- Source:

When a bolt strikes a person dead in the flat grasslands of South Sudan, the community does not treat it as misfortune. God did that. Kwoth nhial, the Spirit of the Above, reached down and took someone. The struck person does not simply die. They rise.
The Transformation
E.E. Evans-Pritchard spent years among the Nuer in the 1930s and published Nuer Religion in 1956. What he found was a theological system more layered and more precise than colonial administrators had assumed existed among East African pastoralists.
Colwic are the transformed spirits of people killed by lightning. The moment of the strike is the moment of promotion. The person’s essence leaves the body and ascends into the sky, merging with the category of beings Evans-Pritchard called “spirits of the above.” They are not ghosts haunting the place of their death. They are beings of the upper atmosphere, associated with storm clouds, dwelling where the lightning comes from.
The body left behind is treated differently from a normal corpse. The mourning practices change. The site where lightning struck becomes sacred ground. Everything about the death is marked as special because the death was not a loss. It was a transaction between God and a person, witnessed by the community.

- Data extract:
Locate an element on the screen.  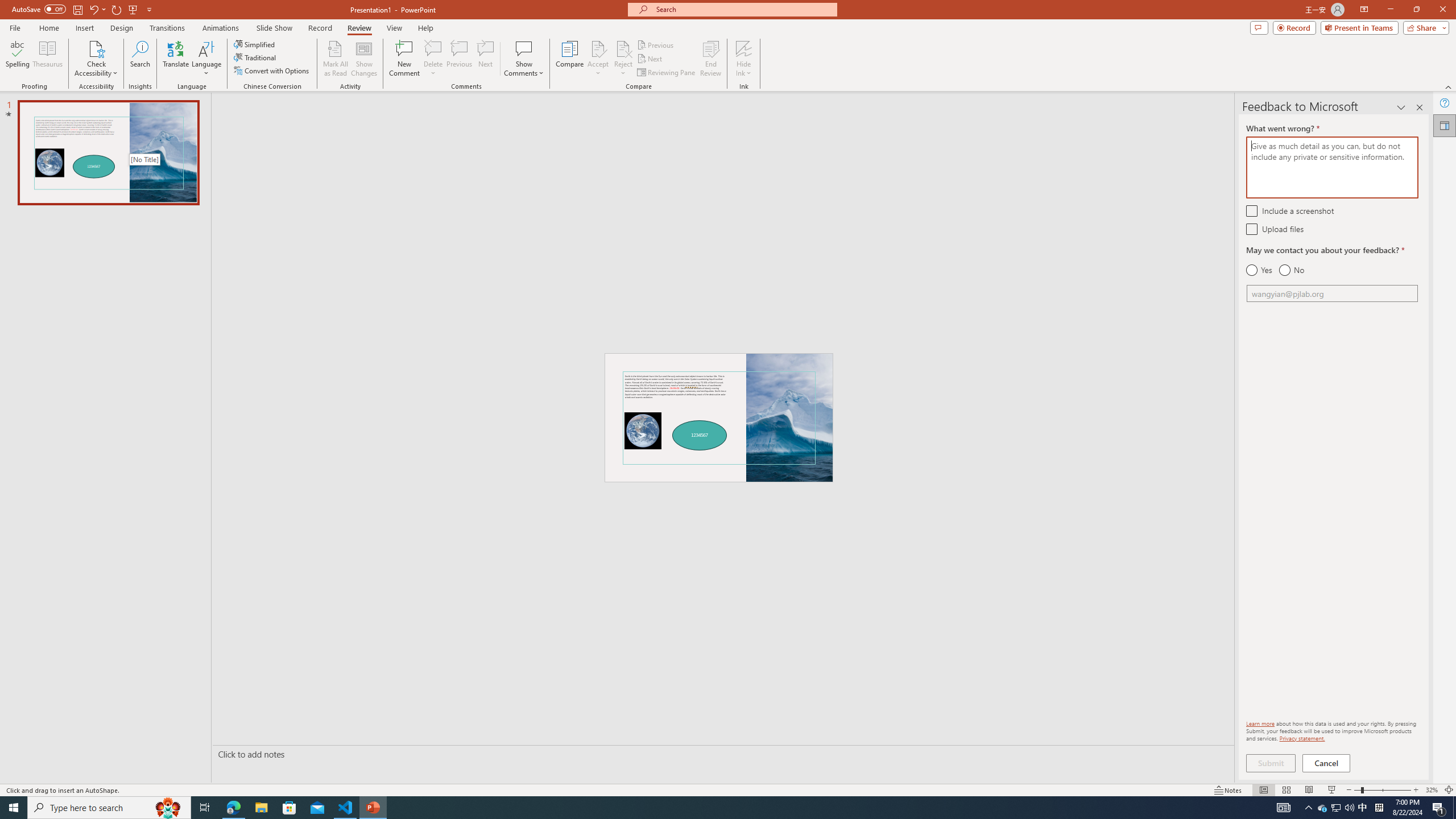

- Problems:
1. Based on the text about lightning deaths among the Nuer, decide whether each statement agrees with it, answering yes or no and quoting the words that settle it: (a) Evans-Pritchard published Nuer Religion in 1956; (b) colwic are ghosts that haunt the place where they died; (c) the spot where lightning struck is treated as sacred ground.
2. According to the text about lightning deaths among the Nuer, in what decade did Evans-Pritchard spend years among the Nuer?
3. Write the next part of the text about lightning deaths among the Nuer, picking up after its final sentence.
The lines that come after the text about lightning deaths among the Nuer have no connection to it.

- Exercise answers:
1.
(a) Yes: "published Nuer Religion in 1956."
(b) No: "They are not ghosts haunting the place of their death."
(c) Yes: "The site where lightning struck becomes sacred ground."

2. The 1930s.

3.
Evans-Pritchard noted that the Nuer’s theological sophistication around spirit categories surprised many Western observers. The three-tier system (one supreme God, spirits of the above, spirits of the below) is structurally comparable to medieval Christian angelology, with its ranks and hierarchies. The Nuer developed this independently.
The Hierarchy
Nuer cosmology is not chaotic. It classifies.
At the top: Kwoth nhial. One God, singular, supreme, associated with the sky, rain, and the moral order. Evans-Pritchard translated Kwoth as “Spirit” rather than “God” to avoid importing Christian assumptions, though he acknowledged the concepts overlapped.
In the middle: spirits of the above. This is where the Colwic live. They share this tier with other powerful spirits, but the Colwic are distinctive because they were once human. They retain identity and memory, and they have demands.
At the bottom: spirits of the below. Totemic spirits, nature spirits, foreign spirits adopted from neighboring peoples. These are less powerful and less demanding.
The Colwic’s position in the middle tier means they are close enough to God to carry authority but close enough to humans to interfere. They possess the living, cause illness, and demand cattle. The possessed person’s family must provide what is demanded, because the Colwic’s authority comes from God’s own act of selection.
The Inversion
Every Western assumption about lightning strikes runs backward here.
A lightning death is not bad luck but divine attention. The community does not pity the victim but recognizes them. The struck person joins a class of beings more powerful than any living human. Their family gains a spiritual connection to the upper world, a connection that comes with obligations (sacrifice, ritual observance) but also with status.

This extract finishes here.